FYI, a draft of FIPS 202, SHA-3 standard (yes, it's a draft) was published on May 28, 2014. Comments will be accepted until August 26, 2014.
I'd love to merge implementations of any crypto function that is in general use. What I want to avoid is rust-crypto gaining algorithms that aren't really being used anywhere else. I'm sure that SHA-3 will gain traction, so, I'd be excited to merge an implementation of it. I'm just a bit wary of merging anything until SHA-3 is fully standardized since the non-standard Keccak algorithm doesn't seem to have gotten significant adoption, although I could be wrong since I haven't researched it too much.Thanks for the update and sorry for the belated response!
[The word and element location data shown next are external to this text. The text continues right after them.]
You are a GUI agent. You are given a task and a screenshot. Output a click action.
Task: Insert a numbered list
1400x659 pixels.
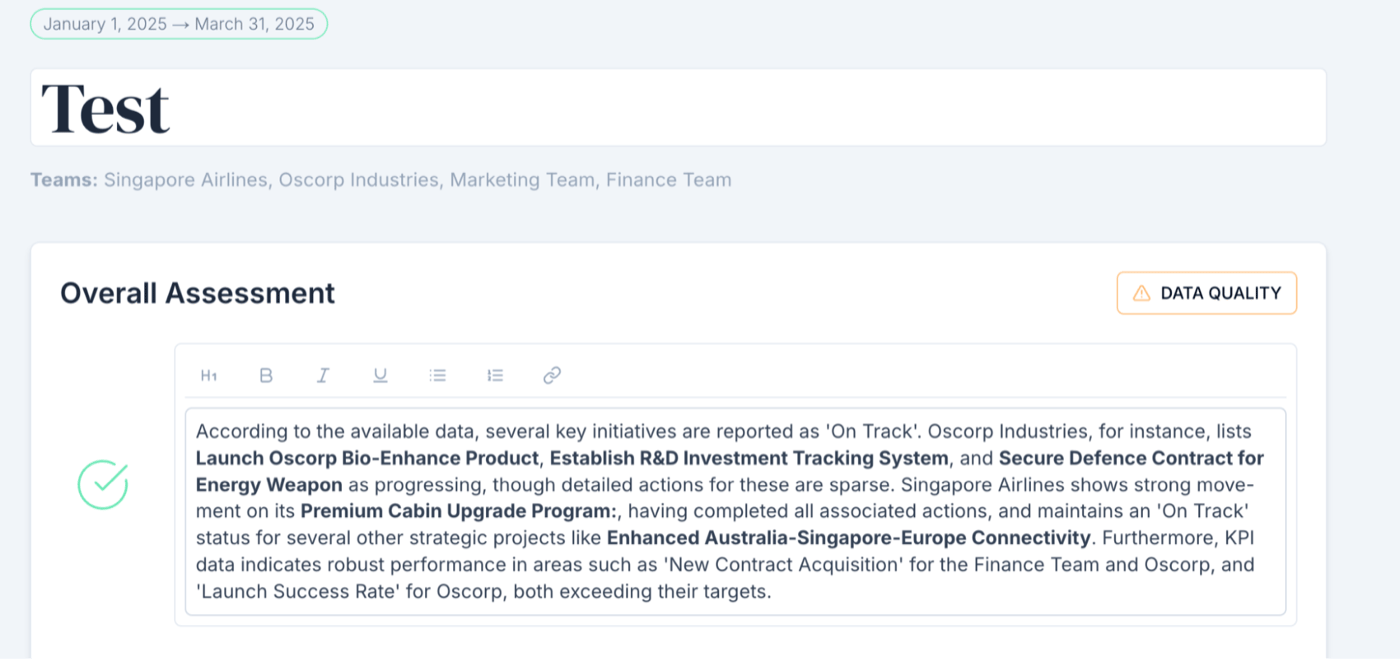click(495, 375)
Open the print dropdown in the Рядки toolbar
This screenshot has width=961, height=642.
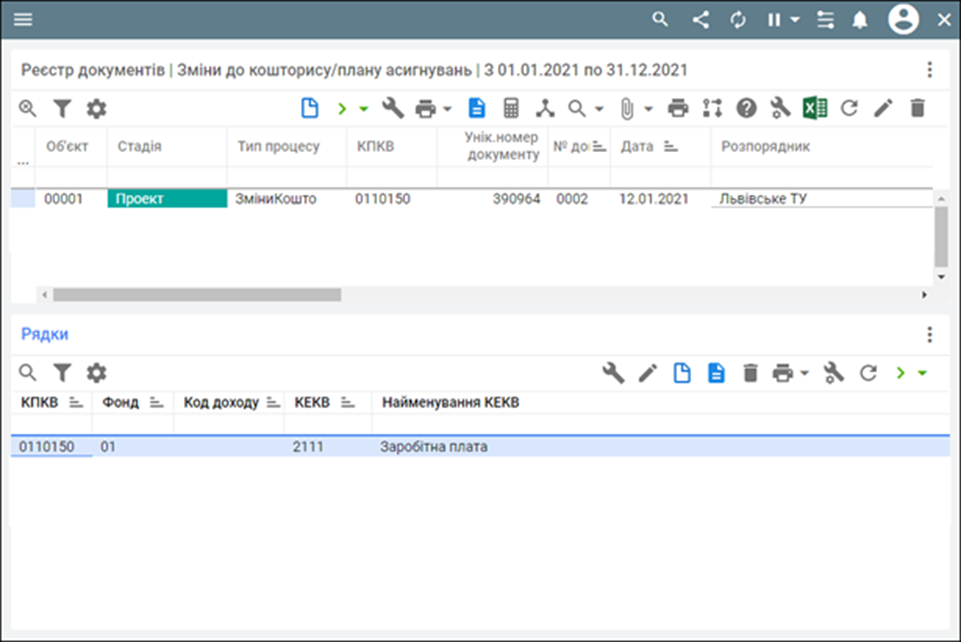coord(804,373)
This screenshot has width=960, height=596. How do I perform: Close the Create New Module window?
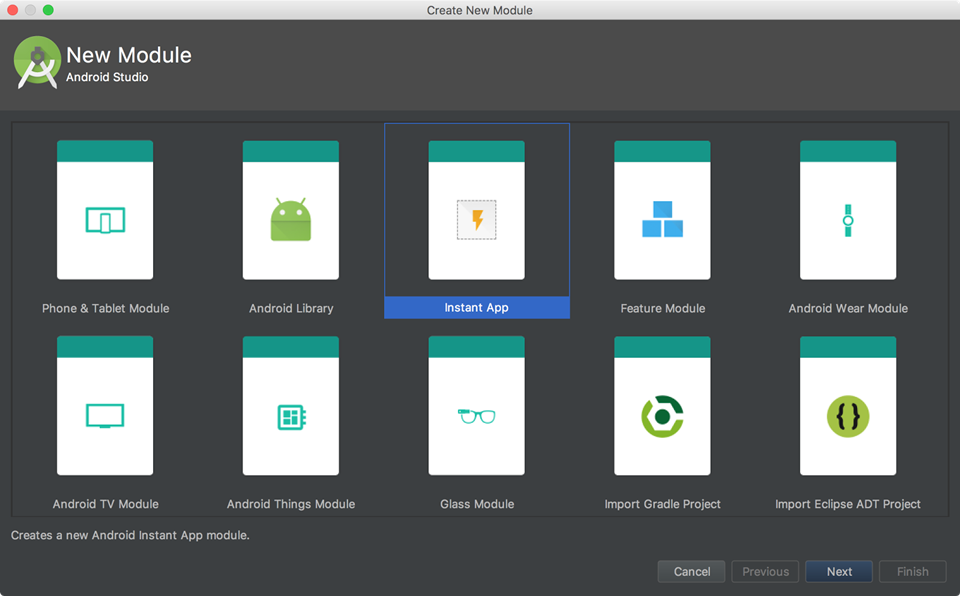pyautogui.click(x=11, y=9)
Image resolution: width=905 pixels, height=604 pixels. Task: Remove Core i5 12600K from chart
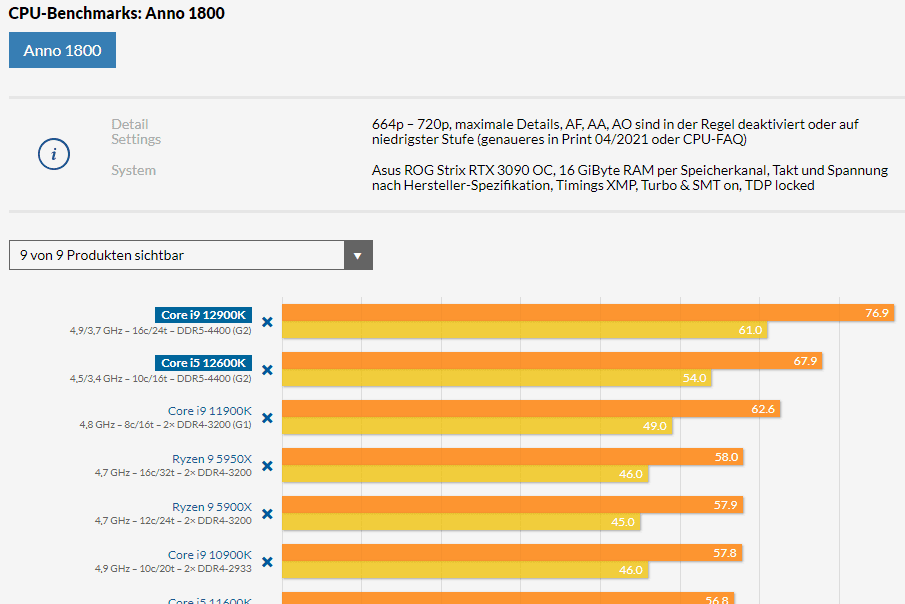coord(267,370)
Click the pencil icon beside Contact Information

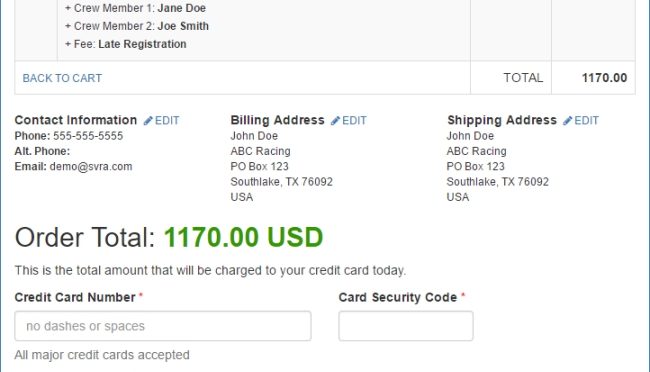point(148,121)

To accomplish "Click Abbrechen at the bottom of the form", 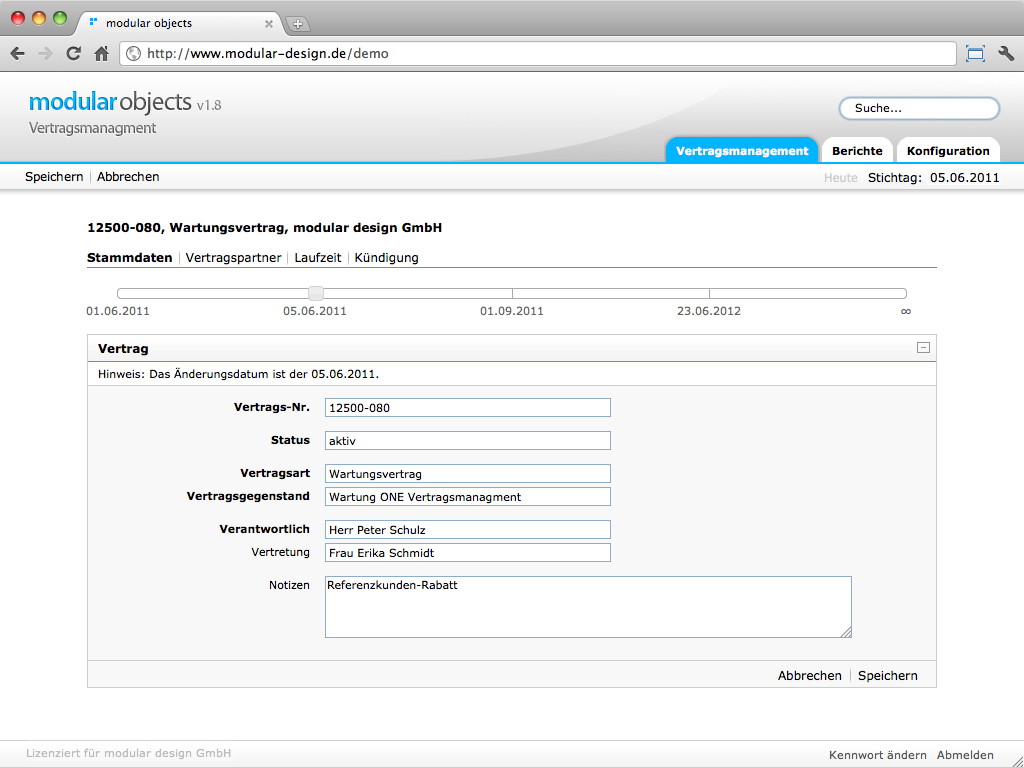I will point(809,675).
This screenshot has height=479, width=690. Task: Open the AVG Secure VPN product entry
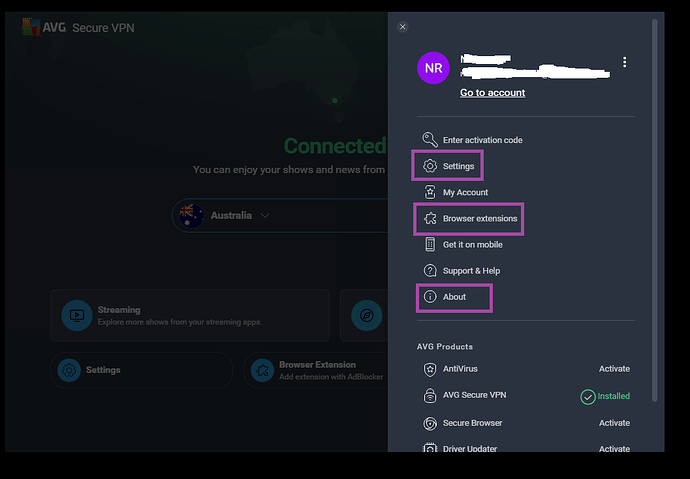[474, 395]
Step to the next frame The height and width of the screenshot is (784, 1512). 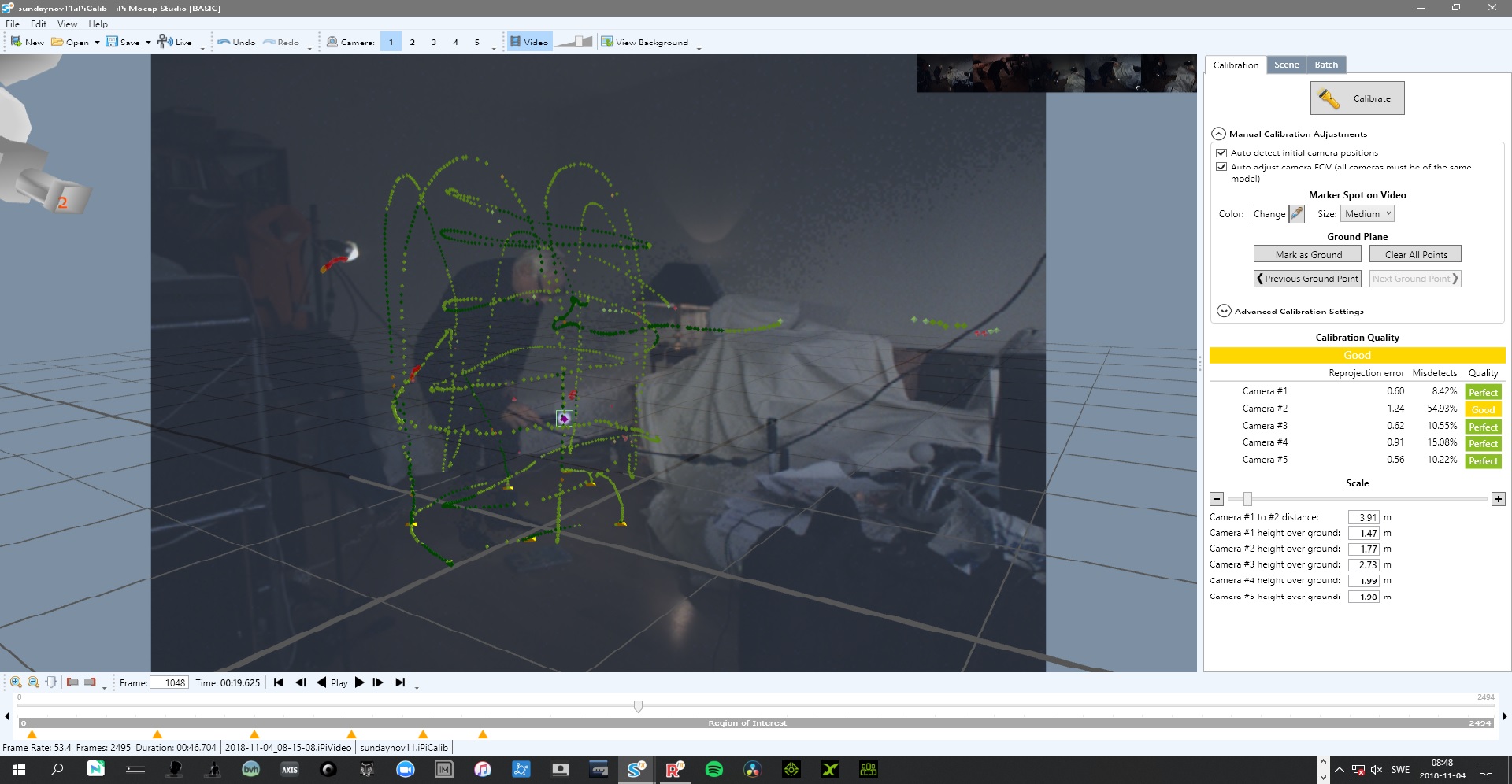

Definitely. We should not implement the algorithm in the draft of FIPS 202 as the official SHA-3, just as we should not do Keccak so. AFAIK, the outputs of the algorithm is actually different from ones of Keccak submitted to the NIST hash function competition. See the examples for details.
The core algorithm hasn't changed between Keccak and Sha3. The output differences are due to the 2 extra bits (the "domain separator") Sha3 inserts between the message and the padding.
@ebfe Thank you for letting me know!
sha3 and shake are subsets of keccak so a generic one could be written that is used to impliment the 6 versions from sha3 (4 drop in replacements for sha2 and then the 2 shake functions)
I've taken a Rust implementation of SHA-3 (FIPS 202) by Sébastien Martini and updated it to work with the latest versions of Rust. See #346 @DaGenix
Someone ported the kaccak reference implementation to rust. Since it is the winner for SHA-3, it might be within the scope of the project to include an implementation in rust-crypto (even if it's not that implementation)?